- _Exercise tasks_:
(a) List every person named in the family history post about the final immigrants.
(b) Continue the family history post about the final immigrants, picking up right after its last sentence.

- _Document extract_:
—————
Origins - Part 7: The Final Immigrants
May 05, 2019
CYCLING & TRAVEL

The title of this post is a little misleading. As far as my family is concerned, my mother’s ancestors were the last to reach North America, arriving around the year 1900. My father’s family, however, was a full three-quarters Colonial. By the middle-to-late seventeenth century, my father’s early grandparents living in America numbered almost four hundred, but the ancestors of his paternal grandmother were still in Europe, and would not arrive for another two centuries, more or less.

Her name was Sarah Strang, my great-grandmother and the spouse of my great-grandfather Alfred Ayers, and she and Alfred spent their entire lives living in the small, pleasant communities of western New York. Unfortunately, I do not know much about her, apart from the fact that she worked as a pastry chef at various small cafes. Her parents were Lena Yensan and Louis Strang, who both had crossed the Atlantic with their families, Lena at the age of sixteen and Louis at the young age of thirteen months. The Strangs arrived first, in May 1842, after crossing on a ship named Argo, and the Yensans followed in February 1862, on board the Lord Brougham.
—————
- _Material provided_:
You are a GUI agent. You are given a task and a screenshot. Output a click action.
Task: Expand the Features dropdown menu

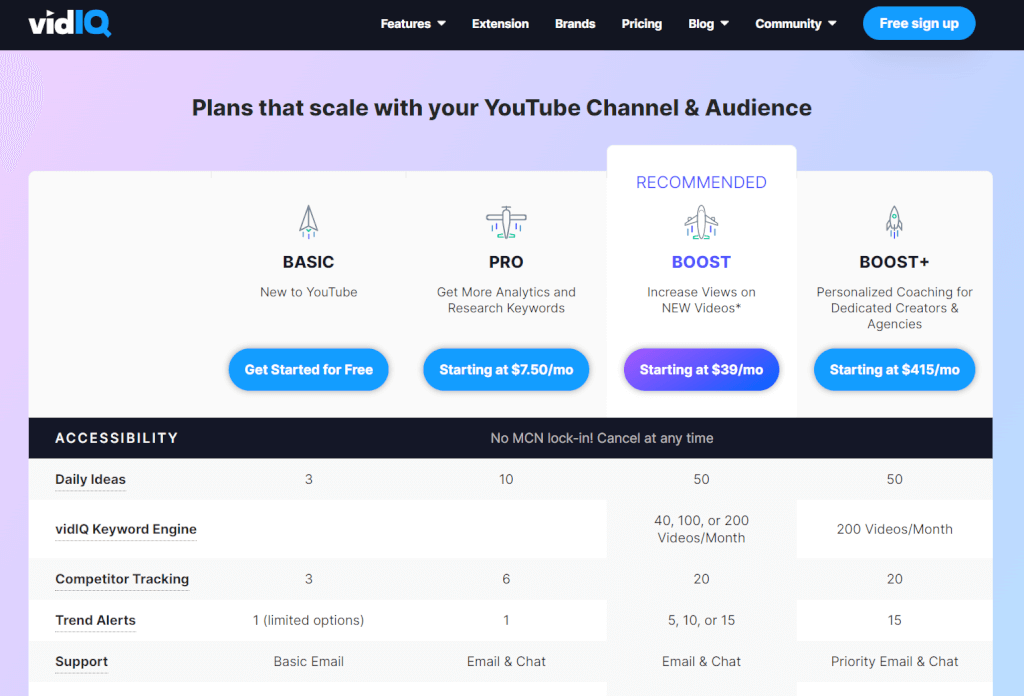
—————
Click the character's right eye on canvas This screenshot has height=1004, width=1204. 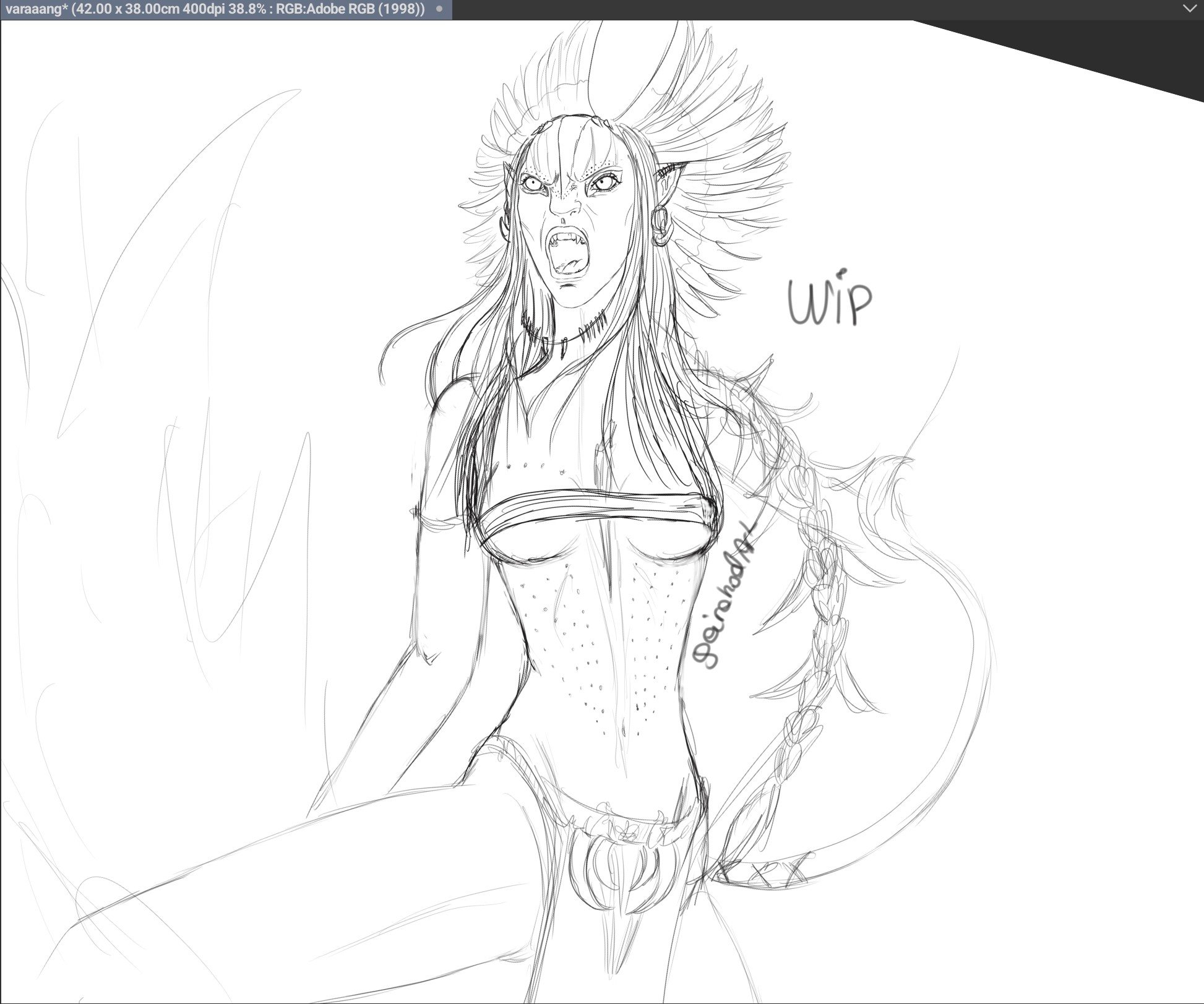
—————
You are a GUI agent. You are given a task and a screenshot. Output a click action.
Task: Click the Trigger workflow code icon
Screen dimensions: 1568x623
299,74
—————
- _Task answers_:
(a) Sarah Strang, Alfred Ayers, Lena Yensan, Louis Strang

(b)
 Lord Brougham
The immigrant ship, Lord Brougham

Leading the Strang family were Louis’s parents, another Louis Streng and Magadalena Treiber. On the Yensan line the heads of the family were Christopher Yensan and Dorothy Goldorf. I have previously written about their lives once they settled in Erie County, New York, including Christopher’s and Louis junior’s service during the U.S. Civil War. I also knew, more or less, from where the families originated in Europe, the Strengs coming from Alsace, and the Yensans from Mecklenburg, on the Baltic coast of Germany, and for a long time I was content to let the story end at that point. However, once I had successfully filled in most of the other parts of my father’s tree back into the seventeenth century, and beyond, the big, empty gap extending back from Sarah Strang became a real thorn in my side.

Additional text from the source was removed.